Stored data
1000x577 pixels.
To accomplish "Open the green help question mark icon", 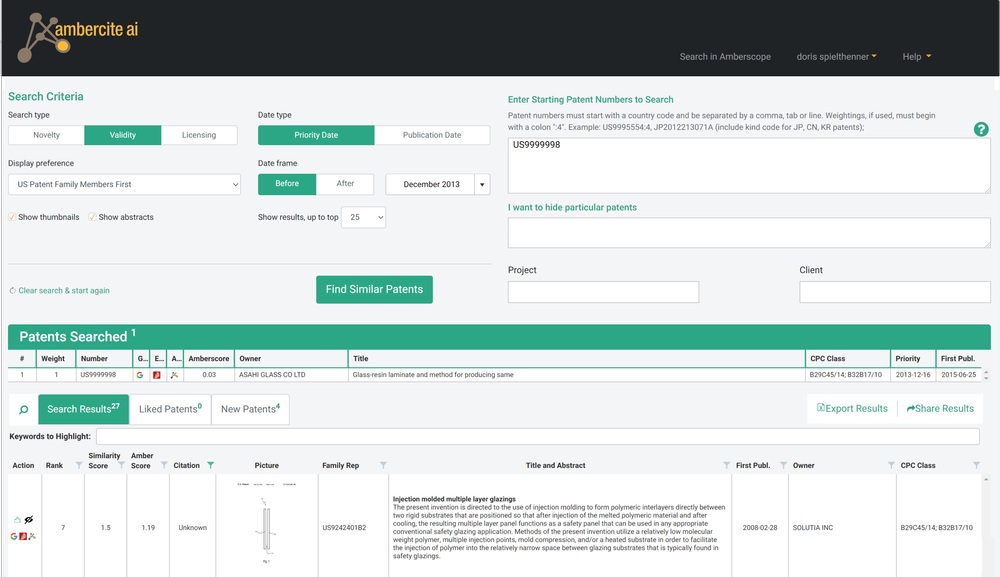I will click(981, 129).
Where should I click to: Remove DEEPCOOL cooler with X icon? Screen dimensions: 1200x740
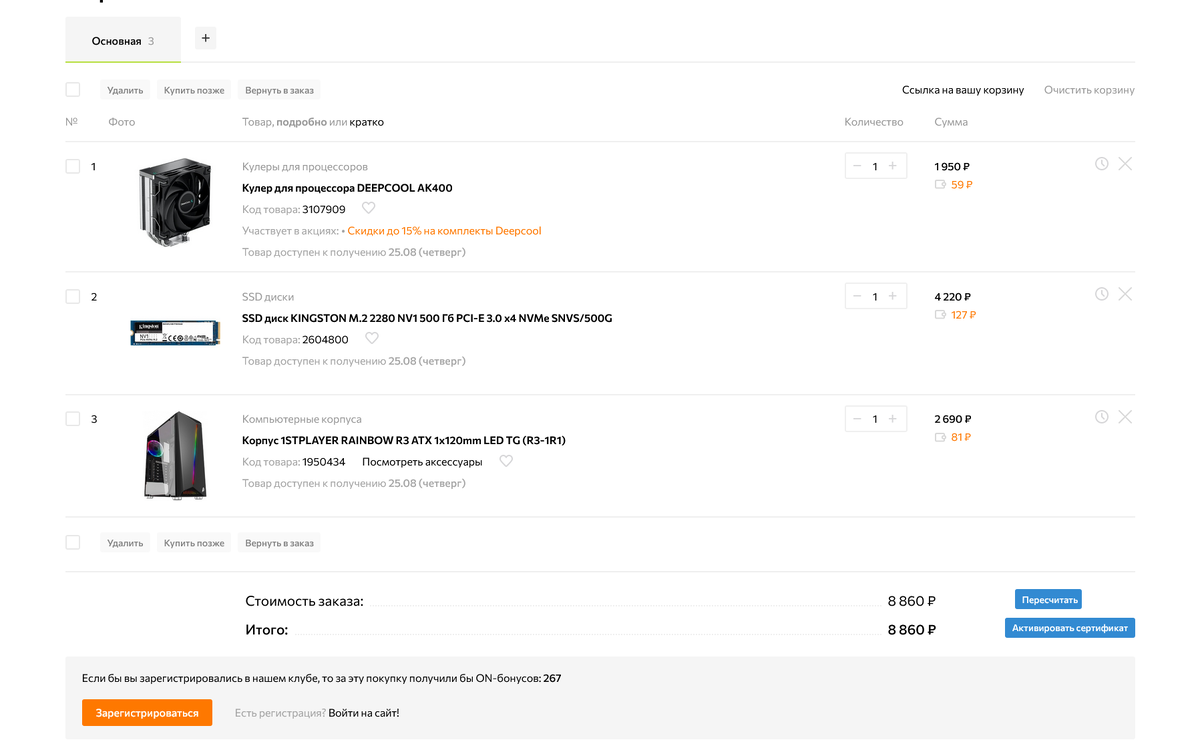(x=1125, y=164)
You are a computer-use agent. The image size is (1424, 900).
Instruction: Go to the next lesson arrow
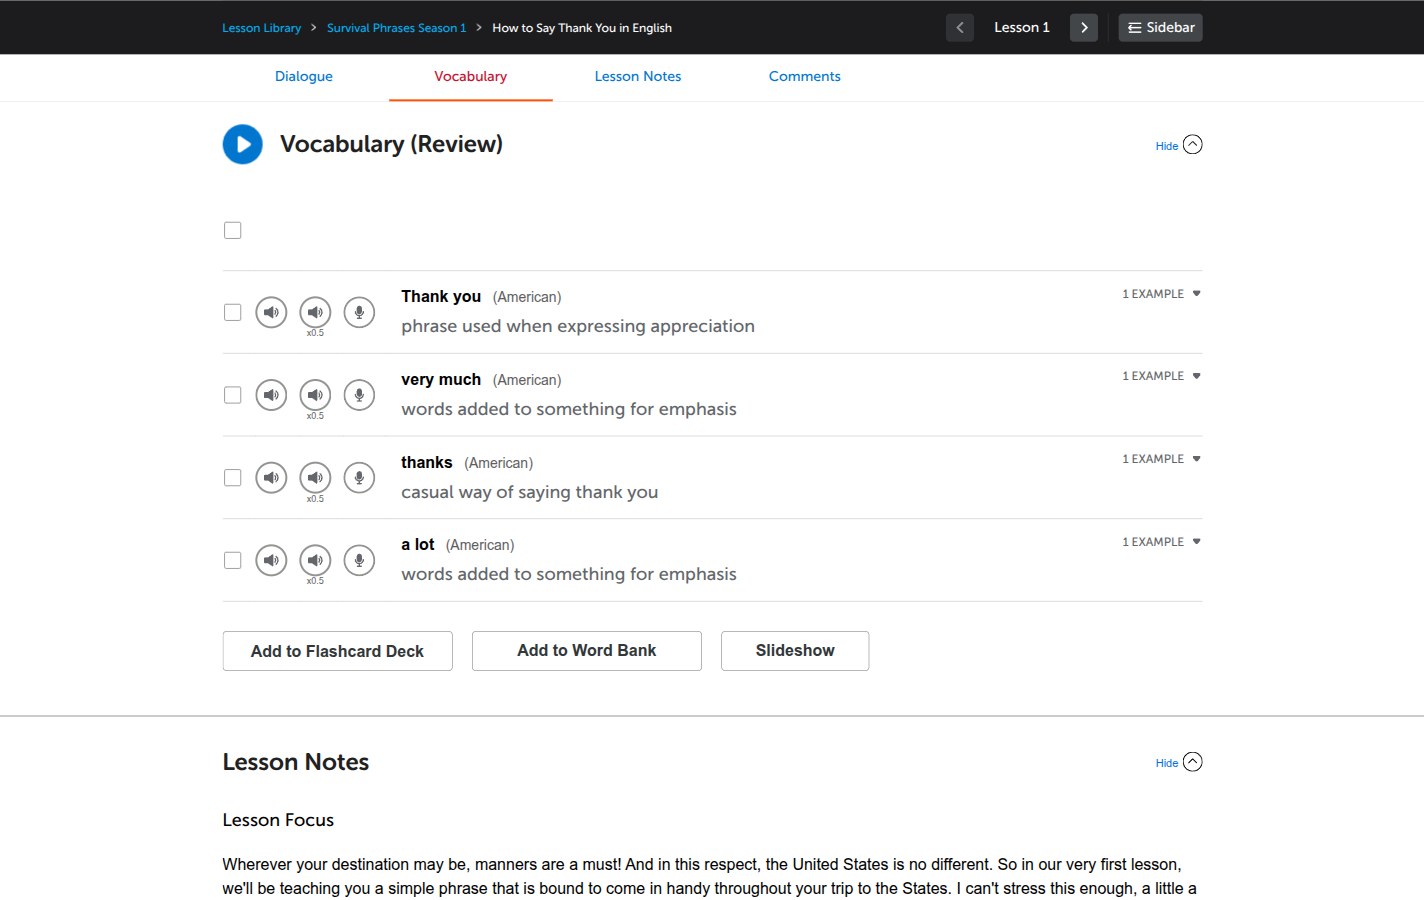click(1084, 28)
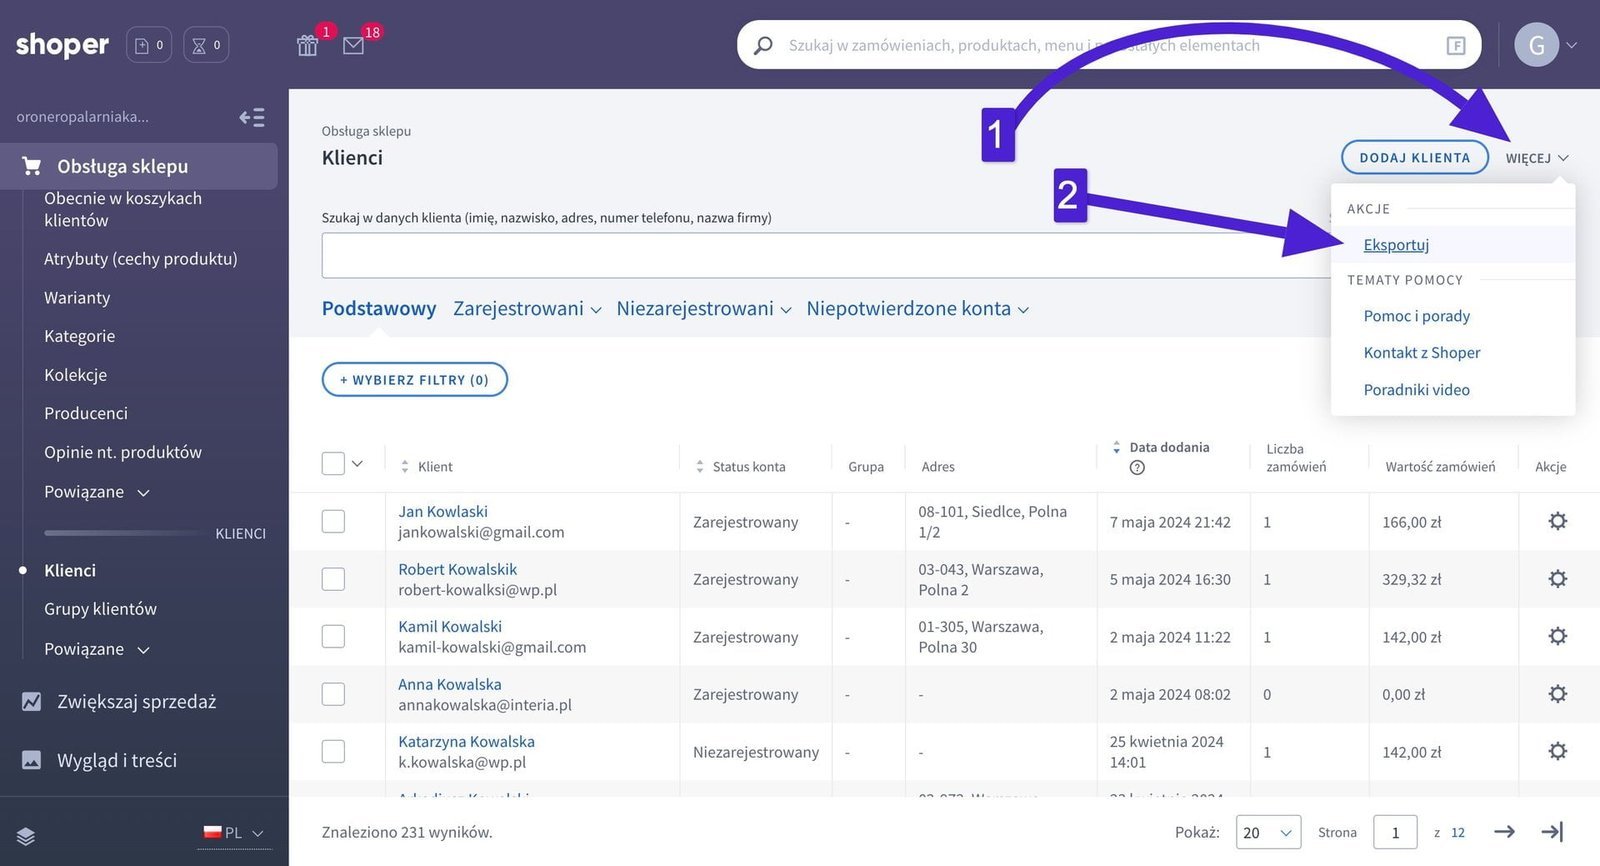The image size is (1600, 866).
Task: Switch to the Podstawowy tab
Action: [x=379, y=309]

■ **TASK TO CARRY OUT**
Please retype, exactly and only, the lines from the one holding "You are a computer-use" to the end of the entries, both ends included, without any pictures.

■ **EXPECTED ANSWER**
You are a computer-use agent. The image size is (1424, 900).
Instruction: Go to the next lesson arrow
click(1084, 28)
The image size is (1600, 866).
Task: Switch to the Podstawowy tab
Action: [x=379, y=309]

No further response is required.